Dependency-based Convolutional Neural Networks for Sentence Embedding

Mingbo Ma,Liang Huang,Bing Xiang,Bowen Zhou
DOI: https://doi.org/10.48550/arXiv.1507.01839
2015-08-03
Abstract:In sentence modeling and classification, convolutional neural network approaches have recently achieved state-of-the-art results, but all such efforts process word vectors sequentially and neglect long-distance dependencies. To exploit both deep learning and linguistic structures, we propose a tree-based convolutional neural network model which exploit various long-distance relationships between words. Our model improves the sequential baselines on all three sentiment and question classification tasks, and achieves the highest published accuracy on TREC.

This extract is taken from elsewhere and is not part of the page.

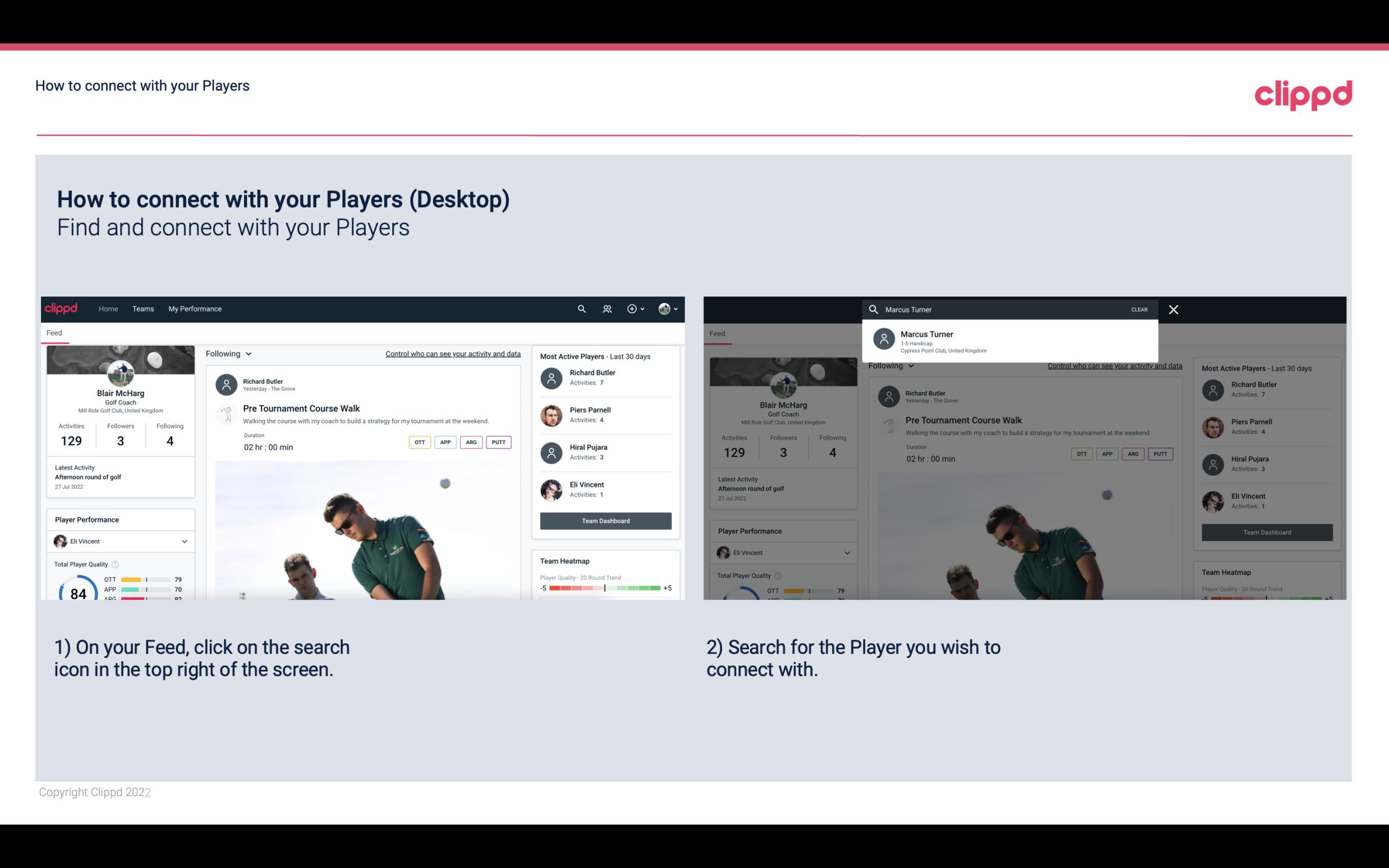Toggle the APP activity filter tag
Viewport: 1389px width, 868px height.
click(x=444, y=442)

Computation and Language,Artificial Intelligence,Machine Learning
What problem does this paper attempt to address?
The problem that this paper attempts to solve is that in sentence modeling and classification, although the existing Convolutional Neural Network (CNN) methods have achieved state - of - the - art results, they only consider sequential information when processing word vectors and ignore long - distance dependencies. The author proposes a dependency - based convolutional method (Dependency - based Convolutional Neural Networks, DCNNs), which utilizes n - grams in the tree structure rather than surface n - grams, thereby exploiting non - local interactions between words, aiming to combine deep learning with linguistic structures and improve the model's ability to capture long - distance dependencies. Specifically, the paper mainly focuses on the following aspects: 1. **Capturing long - distance dependencies**: Traditional CNNs usually only consider continuous word sequences when processing text data, ignoring the possible long - distance dependencies between words. Such dependencies are crucial for understanding the true meaning of sentences, especially in tasks such as sentiment analysis, subjectivity analysis, and question classification. 2. **Combining linguistic structures**: By introducing the dependency tree structure, the model can better capture the structural information within the sentence, especially those long - distance dependencies that have an important impact on the sentence sentiment or category. 3. **Improving classification performance**: The author hopes that the proposed DCNN model can outperform the existing sequential - based CNN models in multiple classification tasks, especially in sentiment analysis and question classification tasks. The paper verifies the effectiveness of the DCNN model through experiments, especially its performance on the TREC dataset is better than all previously published results, including those methods using a large number of hand - designed features.